SELECTED EXCERPT START

I am so sorry to be such a downer. For me, I spent the morning squeezing the life out of my son telling him over and over again how much I love him. And trying not to feel horribly guilty for all of his tantrums lately. And grateful for all I have. And sad for my cousin and his family.

Tuesday, June 10, 2008

Relativity


So the poop thing is going really well. Really well. Much better than I could have imagined. However, the stress of it, or at least what I think is the stress of it, is making itself known. It could be that bubs is sensitive to all the changes going on in his little life right now. He is practicing for preschool graduation, he knows he is leaving his aba school and he knows that kindy is around the corner. Add that to the fact that his aba school is riding him a little hard these days, in prep for the changes, thrown in with the potty changes and I think we have a stressed out little child. It's been a tough week for us.


Our conversations go a little like this.... bubs: 'can I have shark bites' (aka 'fruit snacks, aka cavity inducing, hf corn syrup, red dye #40 crap for breakfast)....me:'no, not for breakfast, you can have...(insert list of wonderful choices here)'....bubs: 'YES, I SAID SHARK BITES...growling, yelling screaming....'. This is pretty much how every interaction between us went, and you can add in some more rudeness, on his part, and a little hitting and scratching thrown in for good measure. We don't spank around here, and I never really did the time out thing. I find myself staring blankly at the little dictator wondering what Supernanny would do. Funny, I used to watch that show and look at those poor, weak, parents and think, 'ha, they need a behavioral support plan'...and yeah, I would think I was superior because my kid never behaved like their monsters. 'Ha, they need a naughty chair, we don't need a naughty chair... We have planned ignoring', I presumed. Well, planned ignoring, where are you now?

SELECTED EXCERPT END

§ EXERCISE INSTRUCTIONS
In the parenting excerpt, what does bubs ask to have for breakfast?

MATERIAL SHOWN START

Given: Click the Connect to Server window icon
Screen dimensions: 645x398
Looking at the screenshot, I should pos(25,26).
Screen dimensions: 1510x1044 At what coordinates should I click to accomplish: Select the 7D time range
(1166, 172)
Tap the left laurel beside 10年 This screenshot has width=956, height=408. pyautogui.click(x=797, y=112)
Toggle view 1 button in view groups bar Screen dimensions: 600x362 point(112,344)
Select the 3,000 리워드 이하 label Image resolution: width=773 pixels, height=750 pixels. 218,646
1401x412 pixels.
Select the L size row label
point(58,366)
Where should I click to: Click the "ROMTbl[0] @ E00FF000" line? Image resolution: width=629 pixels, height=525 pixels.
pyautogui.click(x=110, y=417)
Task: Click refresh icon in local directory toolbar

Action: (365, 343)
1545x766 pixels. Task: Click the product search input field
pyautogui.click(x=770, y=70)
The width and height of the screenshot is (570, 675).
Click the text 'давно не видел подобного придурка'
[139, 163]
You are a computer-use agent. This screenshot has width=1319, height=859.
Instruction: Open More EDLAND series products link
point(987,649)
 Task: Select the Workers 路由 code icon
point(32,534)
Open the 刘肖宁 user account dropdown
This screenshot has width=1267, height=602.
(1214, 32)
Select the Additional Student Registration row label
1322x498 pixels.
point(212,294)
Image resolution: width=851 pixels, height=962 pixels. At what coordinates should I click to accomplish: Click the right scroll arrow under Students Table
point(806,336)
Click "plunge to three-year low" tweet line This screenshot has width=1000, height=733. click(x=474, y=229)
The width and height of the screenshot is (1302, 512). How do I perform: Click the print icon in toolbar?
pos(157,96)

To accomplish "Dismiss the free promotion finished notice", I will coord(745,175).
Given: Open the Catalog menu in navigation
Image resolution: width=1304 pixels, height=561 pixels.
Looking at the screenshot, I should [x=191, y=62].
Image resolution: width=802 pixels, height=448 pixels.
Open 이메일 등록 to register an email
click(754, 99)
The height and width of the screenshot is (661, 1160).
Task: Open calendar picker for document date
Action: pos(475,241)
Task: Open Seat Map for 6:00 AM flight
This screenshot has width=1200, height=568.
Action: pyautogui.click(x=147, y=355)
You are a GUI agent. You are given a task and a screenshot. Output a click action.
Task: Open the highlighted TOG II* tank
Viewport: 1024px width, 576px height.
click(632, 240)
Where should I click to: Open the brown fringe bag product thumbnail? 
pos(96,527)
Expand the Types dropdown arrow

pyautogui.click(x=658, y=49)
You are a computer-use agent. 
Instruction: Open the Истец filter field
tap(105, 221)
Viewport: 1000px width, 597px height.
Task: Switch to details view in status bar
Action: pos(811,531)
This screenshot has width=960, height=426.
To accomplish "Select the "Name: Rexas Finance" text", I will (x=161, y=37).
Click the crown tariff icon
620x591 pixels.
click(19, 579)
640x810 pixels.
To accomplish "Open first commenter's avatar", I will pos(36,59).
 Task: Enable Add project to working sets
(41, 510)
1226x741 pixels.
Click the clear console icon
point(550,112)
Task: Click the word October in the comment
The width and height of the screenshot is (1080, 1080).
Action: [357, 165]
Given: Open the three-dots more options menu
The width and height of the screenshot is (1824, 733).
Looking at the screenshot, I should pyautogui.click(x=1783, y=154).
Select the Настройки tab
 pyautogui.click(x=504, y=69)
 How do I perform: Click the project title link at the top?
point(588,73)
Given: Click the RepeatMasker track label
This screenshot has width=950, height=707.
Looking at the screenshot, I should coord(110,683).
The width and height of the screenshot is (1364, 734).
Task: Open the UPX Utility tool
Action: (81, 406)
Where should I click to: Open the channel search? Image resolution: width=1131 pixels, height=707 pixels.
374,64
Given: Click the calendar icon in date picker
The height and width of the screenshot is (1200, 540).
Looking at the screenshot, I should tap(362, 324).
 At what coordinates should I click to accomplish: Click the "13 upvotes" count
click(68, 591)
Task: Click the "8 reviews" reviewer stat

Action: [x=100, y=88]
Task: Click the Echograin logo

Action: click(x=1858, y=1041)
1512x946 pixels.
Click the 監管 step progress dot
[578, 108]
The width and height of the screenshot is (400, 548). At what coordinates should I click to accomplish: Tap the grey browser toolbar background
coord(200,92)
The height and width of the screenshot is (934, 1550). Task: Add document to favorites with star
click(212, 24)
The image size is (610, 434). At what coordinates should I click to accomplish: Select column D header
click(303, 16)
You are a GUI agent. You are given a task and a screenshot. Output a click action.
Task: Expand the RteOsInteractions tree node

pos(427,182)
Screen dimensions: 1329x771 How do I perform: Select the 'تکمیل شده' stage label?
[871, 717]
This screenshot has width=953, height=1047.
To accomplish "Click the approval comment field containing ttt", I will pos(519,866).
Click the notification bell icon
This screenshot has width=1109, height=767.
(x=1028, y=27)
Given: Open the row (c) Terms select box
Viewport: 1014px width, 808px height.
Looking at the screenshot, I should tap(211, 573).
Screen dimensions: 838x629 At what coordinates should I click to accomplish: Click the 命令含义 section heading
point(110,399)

MATERIAL SHOWN END

§ EXERCISE RESPONSE
Shark bites, which are fruit snacks.